Subject- Physiology: Life Sustaining Systems Source- Principles of Anatomy and Physiology by Tortora

The Nephron

Nephron is the functional unit of the kidney.
Each nephron consists of two parts:
1. Renal Corpuscle: filters the blood plasma. It consists of two compon­ents: glomerular capill­aries and glomerular (Bowman's) capsule.
2. Renal Tubules: into which the filtered fluid passes. Consists of Proximal Convoluted Tubule, Loop of Henle, Distal Convoluted Tubules. Loop of Henle has an ascending limb and a descending limb.
80-85% nephrons are cortical nephrons. Their corpuscles are in the cortex and they have short loop of Henle that receives blood supply from peritu­bular capill­aries of efferent arteri­oles.
15-20% nephrons are juxtam­edu­llary nephrons, which have corpuscles deep in the cortex and long loop of Henle that extends into the medulla.
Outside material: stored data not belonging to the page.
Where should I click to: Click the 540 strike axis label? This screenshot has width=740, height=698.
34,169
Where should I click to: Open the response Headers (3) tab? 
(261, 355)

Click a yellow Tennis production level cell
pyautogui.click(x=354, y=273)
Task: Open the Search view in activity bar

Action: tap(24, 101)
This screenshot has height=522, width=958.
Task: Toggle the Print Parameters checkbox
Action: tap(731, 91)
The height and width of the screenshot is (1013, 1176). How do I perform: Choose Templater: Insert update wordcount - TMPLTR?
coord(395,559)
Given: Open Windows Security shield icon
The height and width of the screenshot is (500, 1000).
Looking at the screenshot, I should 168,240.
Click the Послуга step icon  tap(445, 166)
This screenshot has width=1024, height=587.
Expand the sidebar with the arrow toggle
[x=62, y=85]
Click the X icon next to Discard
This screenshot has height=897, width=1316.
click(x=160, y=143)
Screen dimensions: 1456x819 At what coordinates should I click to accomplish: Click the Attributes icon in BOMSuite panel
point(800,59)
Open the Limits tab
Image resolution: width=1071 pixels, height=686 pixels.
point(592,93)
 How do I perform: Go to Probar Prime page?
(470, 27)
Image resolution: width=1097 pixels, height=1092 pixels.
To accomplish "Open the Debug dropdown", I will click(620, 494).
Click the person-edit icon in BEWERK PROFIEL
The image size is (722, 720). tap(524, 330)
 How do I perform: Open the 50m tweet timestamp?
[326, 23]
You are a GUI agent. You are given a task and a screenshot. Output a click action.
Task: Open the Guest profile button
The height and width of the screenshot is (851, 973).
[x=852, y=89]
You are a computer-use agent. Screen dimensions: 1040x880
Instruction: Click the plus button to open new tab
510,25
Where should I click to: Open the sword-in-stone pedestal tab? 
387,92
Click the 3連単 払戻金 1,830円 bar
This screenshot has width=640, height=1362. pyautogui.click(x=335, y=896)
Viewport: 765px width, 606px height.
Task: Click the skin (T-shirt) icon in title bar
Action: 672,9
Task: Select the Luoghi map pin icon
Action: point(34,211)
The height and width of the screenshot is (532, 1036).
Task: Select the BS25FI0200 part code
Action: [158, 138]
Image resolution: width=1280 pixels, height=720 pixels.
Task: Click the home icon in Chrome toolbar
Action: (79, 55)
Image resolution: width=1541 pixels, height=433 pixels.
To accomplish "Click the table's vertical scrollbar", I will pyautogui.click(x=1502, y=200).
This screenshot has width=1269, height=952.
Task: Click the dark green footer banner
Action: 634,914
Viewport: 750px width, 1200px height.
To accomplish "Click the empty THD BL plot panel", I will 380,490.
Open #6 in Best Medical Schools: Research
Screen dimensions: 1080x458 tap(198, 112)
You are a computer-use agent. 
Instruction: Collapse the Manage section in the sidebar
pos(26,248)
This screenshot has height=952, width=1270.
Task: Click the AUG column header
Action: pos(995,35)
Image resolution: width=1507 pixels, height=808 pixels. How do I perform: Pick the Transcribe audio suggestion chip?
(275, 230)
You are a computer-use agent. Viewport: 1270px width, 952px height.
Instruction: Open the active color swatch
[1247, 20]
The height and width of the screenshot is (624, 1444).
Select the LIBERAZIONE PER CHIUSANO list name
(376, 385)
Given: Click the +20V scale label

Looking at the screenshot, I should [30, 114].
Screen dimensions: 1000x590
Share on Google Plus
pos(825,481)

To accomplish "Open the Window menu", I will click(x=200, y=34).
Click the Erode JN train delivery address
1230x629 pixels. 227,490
Long loops of Henle receive blood supply from peritu­bular capill­aries and vasa recta that arise from efferent arteri­oles.

Figure:

The structure of nephrons and associated blood vessels.

Renal Physiology

Nephrons and collecting ducts perform three basic process for urine formation:
1. Glomerular Filter­ation: water and most solutes in the blood plasma move across the wall of glomerular capill­aries into the glomerular capsule and then into renal tubule.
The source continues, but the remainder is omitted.